How to use ctransformers in python
client.model.load(), and calling model.chat() with your prompt.Setup
pip install ollama import ollama Examples
Integration steps
- Install the Ollama Python SDK with pip.
- Import ollama and initialize the client (no API key needed).
- Load the ctransformers model using ollama.chat(model='ctransformers').
- Call the model's chat method with your prompt to get a response.
- Process and display the output from the model.
Full code
import ollama
# Load the ctransformers model
model = ollama.chat(model='ctransformers')
# Define the prompt
prompt = "Hello, how are you?"
# Get the chat completion from the model
response = model.chat(prompt)
# Print the model's response
print("Model response:", response.text) Model response: I'm doing great, thank you! How can I assist you today?
API trace
{"model": "ctransformers", "prompt": "Hello, how are you?"} {"text": "I'm doing great, thank you! How can I assist you today?", "usage": {"tokens": 15}} response.textVariants
Streaming response version ›
Use streaming when you want to display the model's output token-by-token for better user experience on long responses.
import ollama
model = ollama.chat(model='ctransformers')
prompt = "Tell me a joke."
# Stream the response tokens as they arrive
for token in model.chat_stream(prompt):
print(token, end='', flush=True)
print() Async version ›
Use async calls to integrate model inference into asynchronous applications or to handle multiple concurrent requests efficiently.
import asyncio
import ollama
async def main():
model = ollama.chat(model='ctransformers')
prompt = "Explain quantum computing in simple terms."
response = await model.chat_async(prompt)
print("Async response:", response.text)
asyncio.run(main()) Alternative model usage ›
Use a different model like 'llama-3.1-70b' when you need more advanced reasoning or domain-specific knowledge.
import ollama
model = ollama.chat(model='llama-3.1-70b')
prompt = "Summarize the latest AI trends."
response = model.chat(prompt)
print("Summary:", response.text) Performance
- Keep prompts concise to reduce token usage and latency.
- Reuse loaded model instances instead of reloading for each request.
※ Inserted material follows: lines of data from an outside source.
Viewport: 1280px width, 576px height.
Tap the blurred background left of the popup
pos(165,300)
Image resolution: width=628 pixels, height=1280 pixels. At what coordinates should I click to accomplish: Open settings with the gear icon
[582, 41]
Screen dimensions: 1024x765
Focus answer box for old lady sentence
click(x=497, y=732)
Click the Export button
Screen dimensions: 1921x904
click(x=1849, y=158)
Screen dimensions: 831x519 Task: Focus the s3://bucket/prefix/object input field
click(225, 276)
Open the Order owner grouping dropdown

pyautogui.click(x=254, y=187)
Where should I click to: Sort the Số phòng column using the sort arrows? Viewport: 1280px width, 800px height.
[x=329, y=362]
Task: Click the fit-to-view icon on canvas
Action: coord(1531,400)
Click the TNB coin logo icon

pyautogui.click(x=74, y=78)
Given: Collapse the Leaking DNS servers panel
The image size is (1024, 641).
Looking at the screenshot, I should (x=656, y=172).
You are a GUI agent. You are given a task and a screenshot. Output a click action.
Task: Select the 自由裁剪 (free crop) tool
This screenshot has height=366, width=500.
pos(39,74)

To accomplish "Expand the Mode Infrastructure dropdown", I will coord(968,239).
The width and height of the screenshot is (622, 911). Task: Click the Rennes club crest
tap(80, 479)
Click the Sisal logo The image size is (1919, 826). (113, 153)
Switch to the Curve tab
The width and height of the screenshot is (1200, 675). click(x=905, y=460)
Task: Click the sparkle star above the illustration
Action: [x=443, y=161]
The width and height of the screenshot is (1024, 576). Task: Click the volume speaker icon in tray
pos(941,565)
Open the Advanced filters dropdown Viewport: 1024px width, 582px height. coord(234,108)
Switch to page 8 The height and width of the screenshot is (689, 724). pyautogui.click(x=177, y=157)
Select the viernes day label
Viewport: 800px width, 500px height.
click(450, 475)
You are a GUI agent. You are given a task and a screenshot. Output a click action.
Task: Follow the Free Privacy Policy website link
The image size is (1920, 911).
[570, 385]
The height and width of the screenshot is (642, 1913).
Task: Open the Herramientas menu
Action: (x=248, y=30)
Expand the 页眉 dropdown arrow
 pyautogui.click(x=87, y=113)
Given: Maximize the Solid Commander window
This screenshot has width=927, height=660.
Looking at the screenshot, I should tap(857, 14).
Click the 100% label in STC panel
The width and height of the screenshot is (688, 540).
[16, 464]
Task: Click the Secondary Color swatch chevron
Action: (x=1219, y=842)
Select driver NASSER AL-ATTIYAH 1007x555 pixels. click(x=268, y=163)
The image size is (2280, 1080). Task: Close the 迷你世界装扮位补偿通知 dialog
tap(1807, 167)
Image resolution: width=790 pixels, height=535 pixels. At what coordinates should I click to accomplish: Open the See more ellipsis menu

- Use streaming to start displaying output before full completion.
| Approach | Latency | Cost/call | Best for |
|---|---|---|---|
| Standard chat call | ~500ms | Free (local) | Simple synchronous calls |
| Streaming chat | ~500ms + stream | Free (local) | Long responses with better UX |
| Async chat | ~500ms | Free (local) | Concurrent or async apps |
Quick tip
Always load the ctransformers model once and reuse it for multiple prompts to reduce latency and improve efficiency.
Common mistake
Beginners often try to set an OLLAMA_API_KEY environment variable, but Ollama requires no authentication and runs locally.